15 Facts About US Poverty the Government Hides

15 Facts About US Poverty the Government Hides, by Robert Rector.

  • Poor households routinely report spending $2.40 for every $1 of income the Census says they have.
  • The average poor American lives in a house or apartment that is in good repair and has more living space than the average non-poor person in France, Germany, or England.
  • Eighty-five percent of poor households have air conditioning.
  • Nearly three-fourths of poor households have a car or truck, and 31 percent have two or more cars or trucks.
  • Nearly two-thirds of poor households have cable or satellite TV.

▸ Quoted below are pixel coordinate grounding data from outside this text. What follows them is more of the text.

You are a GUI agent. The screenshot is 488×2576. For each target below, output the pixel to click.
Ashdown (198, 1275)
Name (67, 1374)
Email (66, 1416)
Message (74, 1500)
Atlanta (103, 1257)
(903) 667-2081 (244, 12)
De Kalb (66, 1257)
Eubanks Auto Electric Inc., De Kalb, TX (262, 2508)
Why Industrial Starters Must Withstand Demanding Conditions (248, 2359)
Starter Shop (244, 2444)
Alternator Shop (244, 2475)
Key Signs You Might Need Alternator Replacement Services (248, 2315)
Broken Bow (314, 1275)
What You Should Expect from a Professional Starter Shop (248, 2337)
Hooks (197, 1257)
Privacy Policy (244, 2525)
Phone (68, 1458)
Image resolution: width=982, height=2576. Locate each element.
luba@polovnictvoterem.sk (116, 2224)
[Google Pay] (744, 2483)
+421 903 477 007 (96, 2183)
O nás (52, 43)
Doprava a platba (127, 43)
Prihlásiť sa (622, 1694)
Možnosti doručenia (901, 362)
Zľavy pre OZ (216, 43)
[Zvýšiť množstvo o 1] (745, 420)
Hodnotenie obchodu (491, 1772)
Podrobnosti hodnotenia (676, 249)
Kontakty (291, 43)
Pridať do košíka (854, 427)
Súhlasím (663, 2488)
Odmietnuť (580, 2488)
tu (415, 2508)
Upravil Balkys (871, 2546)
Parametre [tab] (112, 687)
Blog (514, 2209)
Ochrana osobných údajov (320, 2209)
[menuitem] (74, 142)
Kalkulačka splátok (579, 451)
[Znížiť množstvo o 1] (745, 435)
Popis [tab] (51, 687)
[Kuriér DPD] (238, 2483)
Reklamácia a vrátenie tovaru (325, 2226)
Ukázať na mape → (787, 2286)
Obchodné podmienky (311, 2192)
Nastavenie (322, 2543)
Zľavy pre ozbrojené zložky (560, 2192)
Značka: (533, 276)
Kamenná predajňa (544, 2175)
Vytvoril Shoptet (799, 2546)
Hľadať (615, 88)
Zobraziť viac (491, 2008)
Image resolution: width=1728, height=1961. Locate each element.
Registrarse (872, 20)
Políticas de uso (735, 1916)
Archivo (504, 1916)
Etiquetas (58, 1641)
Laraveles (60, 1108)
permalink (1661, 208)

  • Half have a personal computer; 43 percent have internet access.
  • Two-thirds have at least one DVD player.
  • More than half of poor families with children have a video game system, such as an Xbox or PlayStation.
  • One-third have a wide-screen plasma or LCD TV.
  • Only 4 percent of poor parents reported that their children were hungry even once during the prior year because they could not afford food.
  • Some 18 percent of poor adults reported they were hungry even once in the prior year due to lack of money for food.
  • Poverty and homelessness are sometimes confused. Over the course of a year, only 4 percent of poor persons become homeless (usually a temporary condition).
  • Only 9.5 percent of the poor live in mobile homes or trailers; the rest live in apartments or houses.
  • Forty percent of the poor own their own homes, typically, a three-bedroom house with one-and-a-half baths that is in good repair.
  • The left claims that one in 25 families with children live in “extreme poverty” on less than $2 per person per day. Government surveys of self-reported spending by families show the actual number is one in 4,469, not one in 25.  The typical family allegedly in “extreme poverty” reports spending $25 for every $1 of income the left claims they have.